元々泳ぎは得意じゃなかった。この体になったからといって泳いだこともない子供だ。海の中でパニックにならない自信なんてないからね。
でも気になるから海草を鑑定。
お化け昆布(幼)
海の水を浄化する海草の一種。生のままでは食べられない。あく抜きが必要。
あく抜き後、乾燥させれば出汁の元になる。
え、あれ既にそれなりに大きいよ?あれで小さいの?
見た感じ2mはあるけど。
「ねえ、ソル。あれ取りたいんだけど」
「まあ、いいけど。海の上だからちゃんとしたのは作れねぇ」
「うん。わかってる。すぐに壊れても文句言わない」
枝切り鋏みたいなものを即席で作ってもらう。海の中に突っ込んで届く範囲で切り取ってやると息巻いた。

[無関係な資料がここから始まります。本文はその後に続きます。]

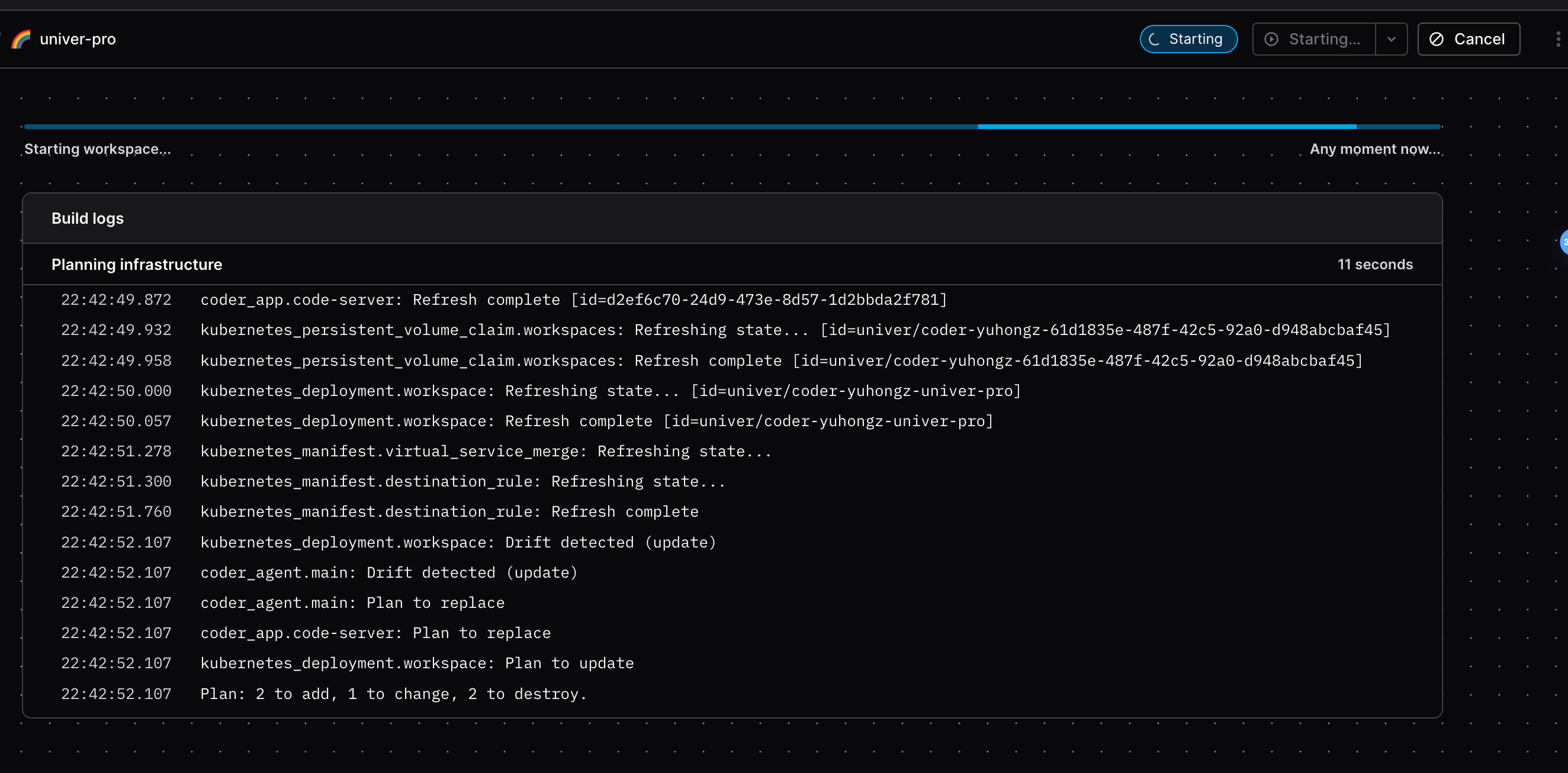This screenshot has width=1568, height=773.
Task: Click the disabled Starting... button
Action: click(x=1313, y=40)
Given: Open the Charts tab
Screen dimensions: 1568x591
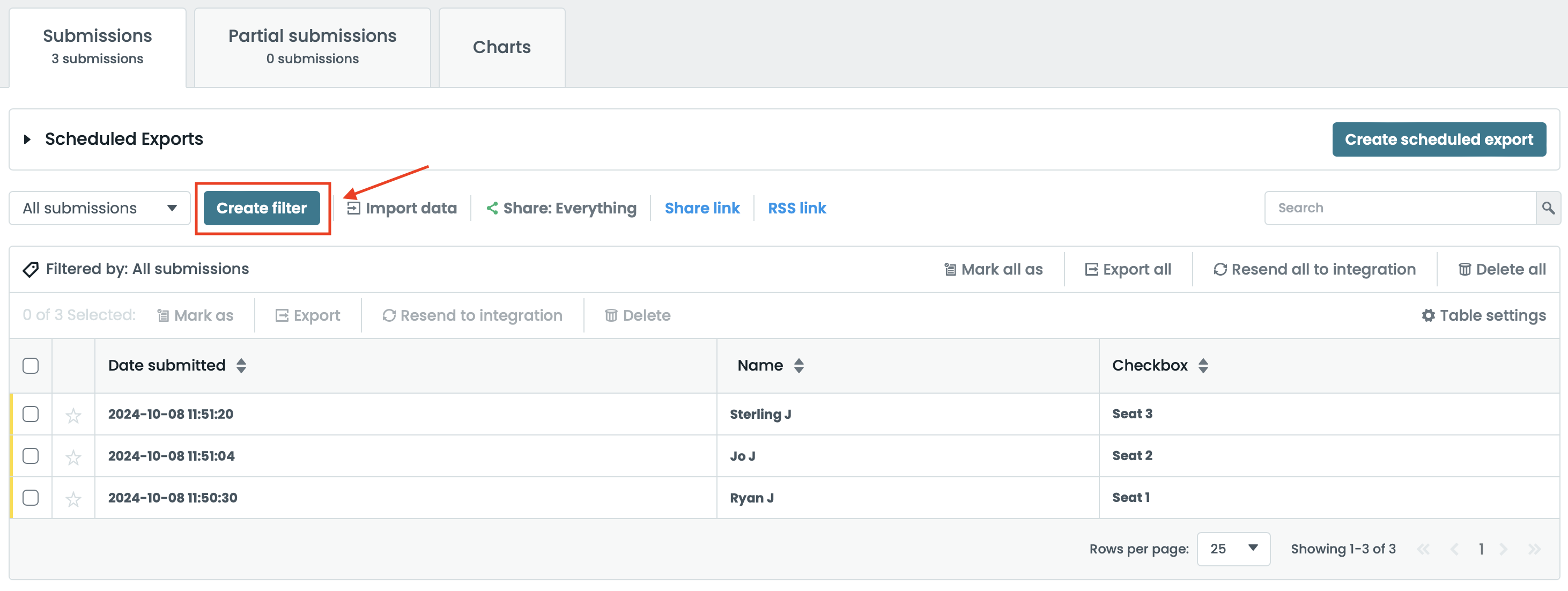Looking at the screenshot, I should click(501, 46).
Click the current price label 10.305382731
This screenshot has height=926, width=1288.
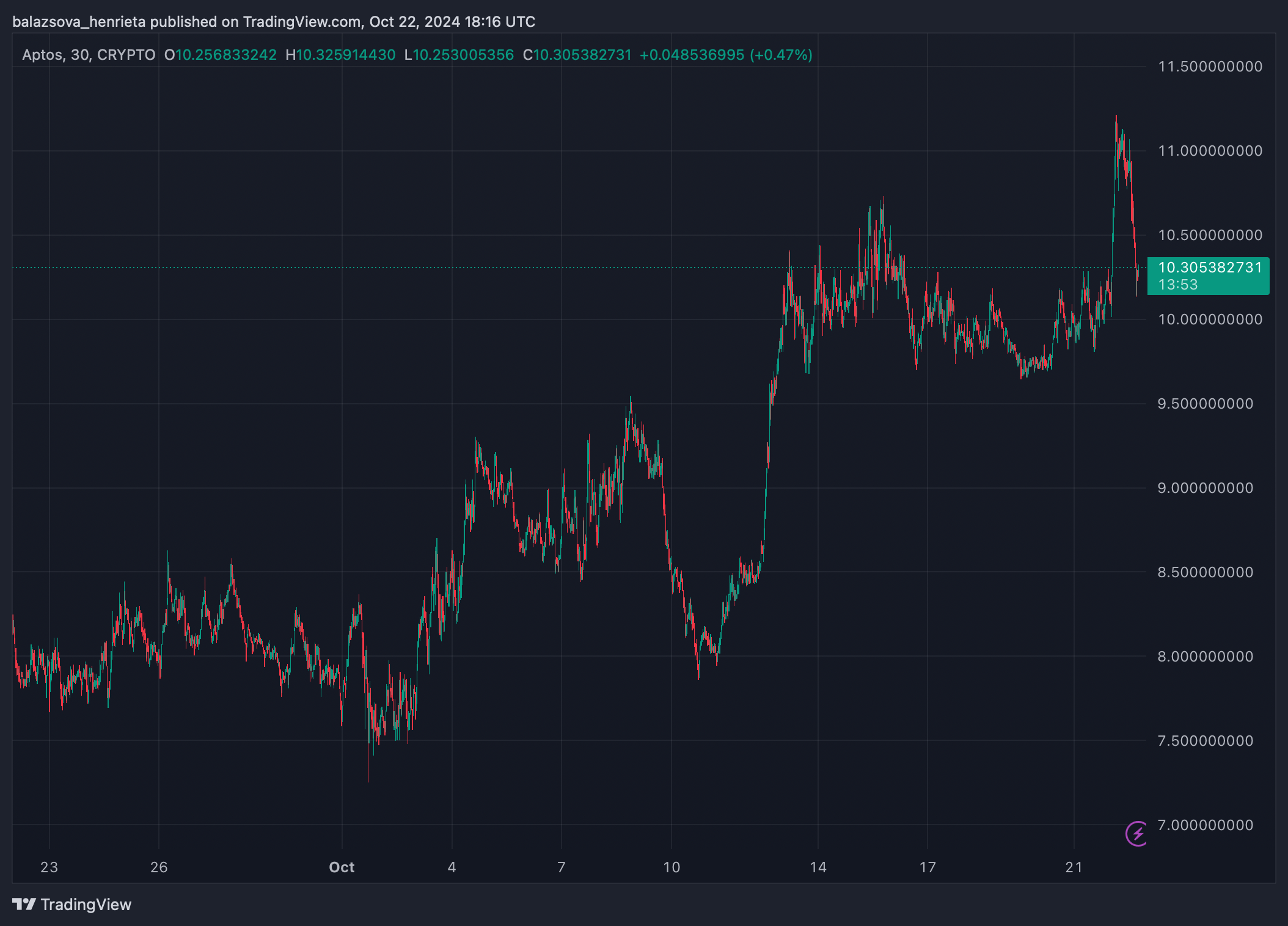(x=1209, y=268)
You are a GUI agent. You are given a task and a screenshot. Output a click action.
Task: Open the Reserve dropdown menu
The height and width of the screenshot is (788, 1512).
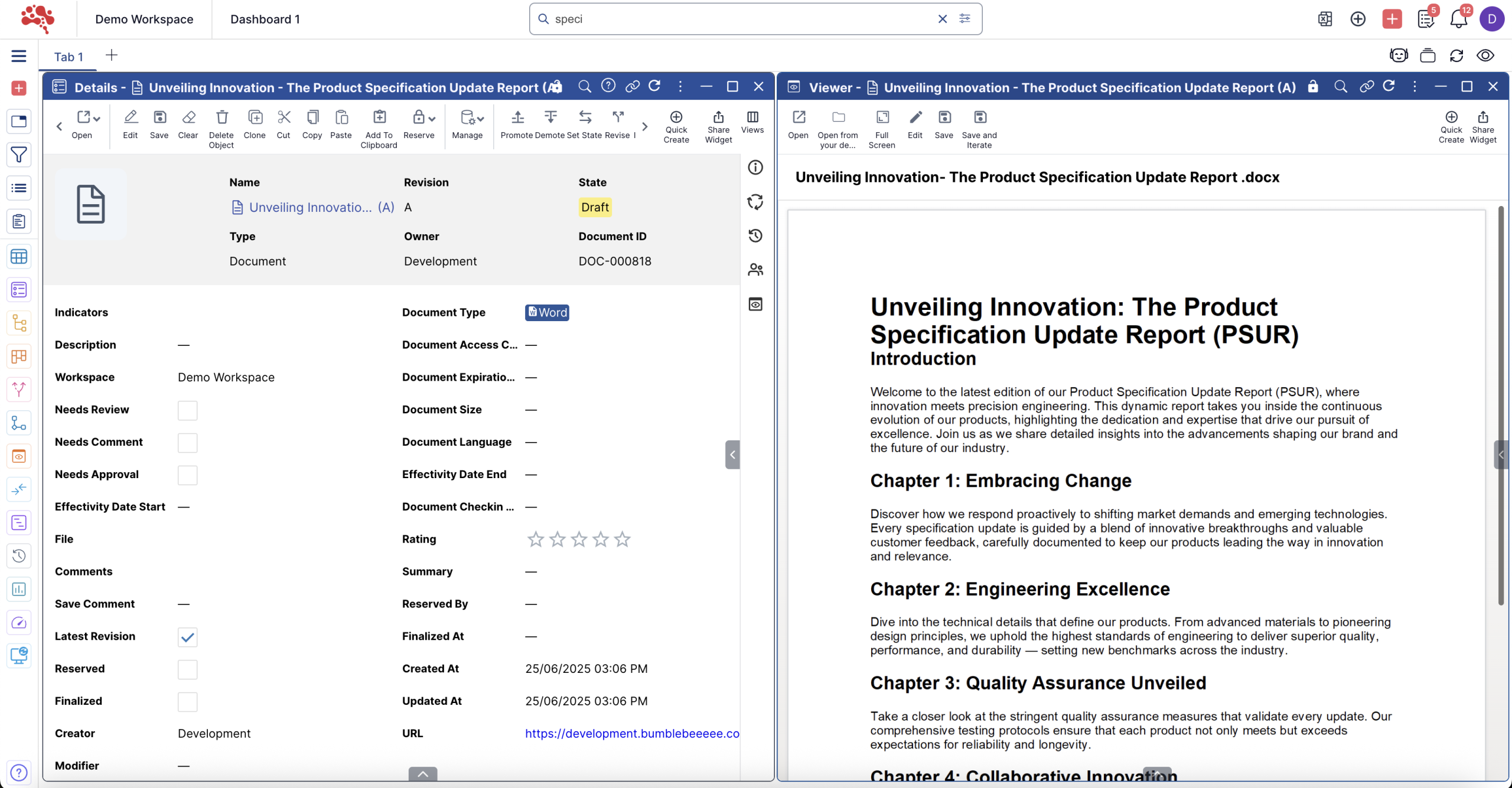[432, 119]
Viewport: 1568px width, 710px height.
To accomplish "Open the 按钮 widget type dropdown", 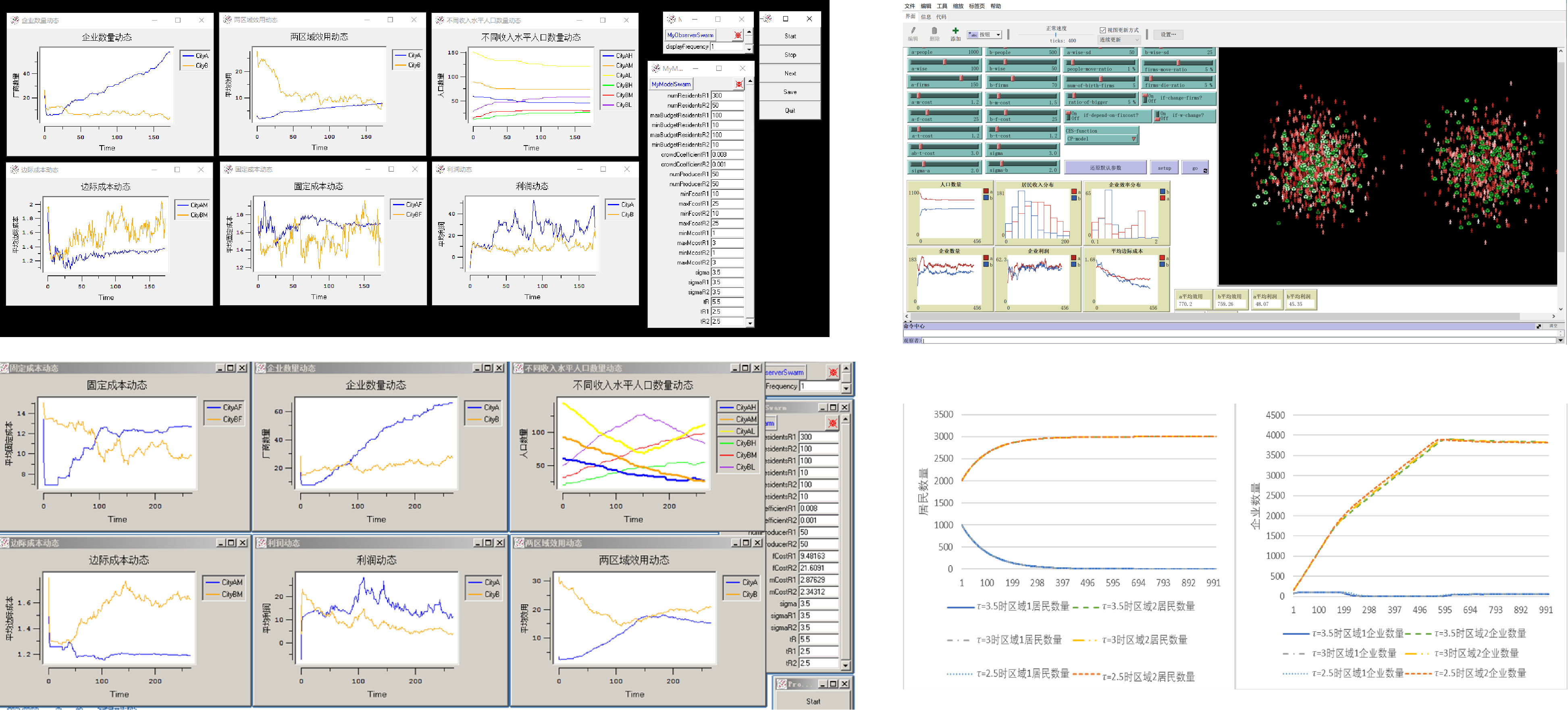I will pyautogui.click(x=984, y=35).
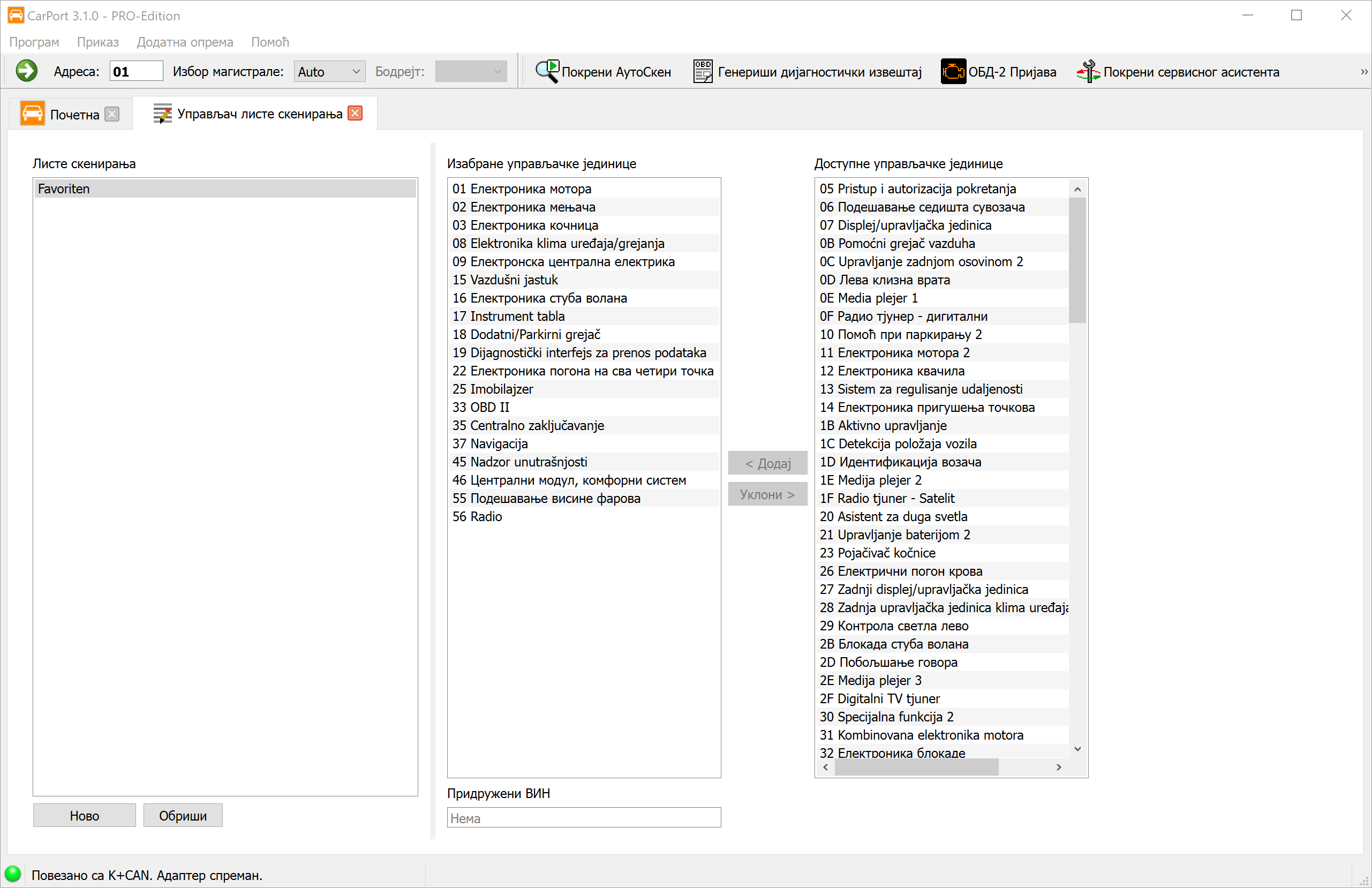This screenshot has width=1372, height=888.
Task: Open the Избор магистрале Auto dropdown
Action: pos(329,72)
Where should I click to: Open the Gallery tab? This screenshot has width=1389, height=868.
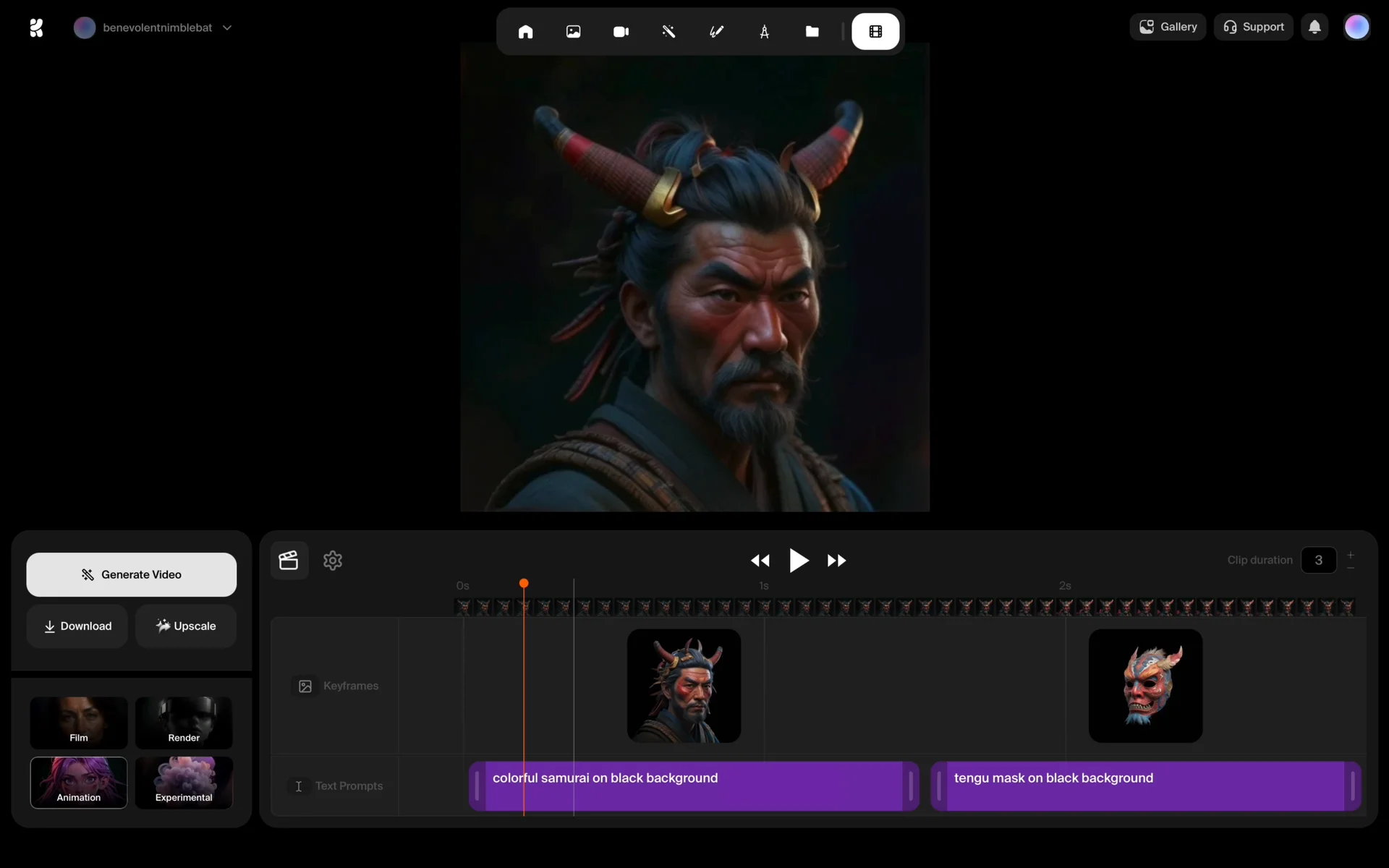[1168, 27]
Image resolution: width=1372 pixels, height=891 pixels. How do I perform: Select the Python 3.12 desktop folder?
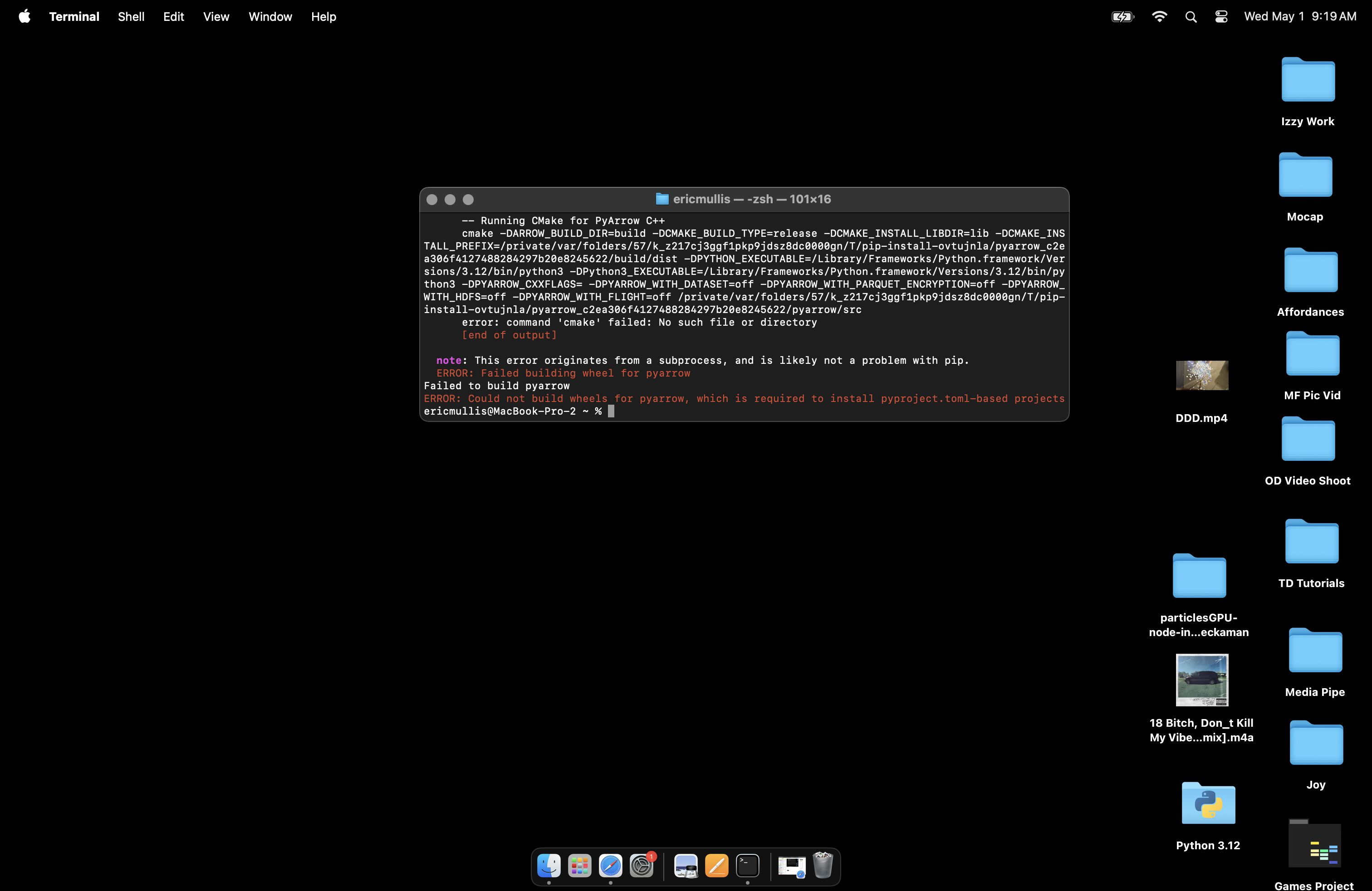pyautogui.click(x=1208, y=803)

波は穏やかだし揺れも殆どないけど、流石に海の中は水圧と流れがあるからか、昆布がユラユラ動くせいで上手く切れない。
「ああ!もう!」
苛立ったあたしは水の中に風(真空の)刃を作り出し、ぶった切った。
浮いてきた端を鋏でつかんだのを確認すれば、自分が海の中に引きずり込まれそうな重さがあった。
やばい。
瞬間的にその鋏ごとマジックバッグにしまった。
流石お化け昆布。
これらを定期的に手に入れたいなら、力自慢の誰かを連れてこないと難しいね。
「マリー…」
作ってもらった鋏を本来の使い方をしていないあたしにソルが呆れていた。
「えへへ…」
「でも、まあ…これからどうやるかイメージは掴めた」
「それなら良かった」
暫くはセカンドで色々試行錯誤しなければ、ファーストは恐ろしいことになることを実感した。
だけど、これで止めるあたしではない。
先ほど根っこを切ったお化け昆布を拾わないなんて選択肢はない。
先ほど一緒に仕舞った鋏だけだして、浮かんで流れていこうとする昆布を捕まえる。それを5度程続けた。
終わったころには軽い疲労感があった。
潜るよりはましだと思うけど、これ以上水深がある場所では難しい。仕方ないかと戻りながら海底を見ていた。
浅瀬であったらラッキーだ。
ん?
あれは?派手な色の海草・・・。
鑑定・・・七色草
栄養不足・栄養過多による身体の不調に良い。海の万能薬。
真水に晒すと色が変化する。色により効果が違うので、その色になった時に塩水につければ色が固定する。
赤・・・過剰出血による貧血
橙・・・栄養失調
黄色・・・食欲促進
緑・・・食料
青・・・栄養過多(糖質・脂質の排泄を促す)
藍・・・食欲減退
紫・・・毒の排泄
あれがわかめ?!
思ってたのと違う!
ってかこれ、普通で考えたら貴重な海草ってことだよね。あたしが求める緑にしたら、喜ばれないという奴じゃない?
えぇ―――――――――。
いいことなんだけど、よくない!
あたしに限ったら、緑一択!
緑で批判浴びないようにして普通に食べるには、全部の色で揃えてしまうしかないよね?
これは刈りの時間なのでは?
きっとそう。
どれぐらいで次が生えるのかわからないから獲り過ぎないようにしながら、周りの海の様子を見てそれなりにあるようなら、午後から刈ろう!
取りあえずどんなになるのかも気になるので、目の前に見えている七色に輝いている七色草をとって村に帰った。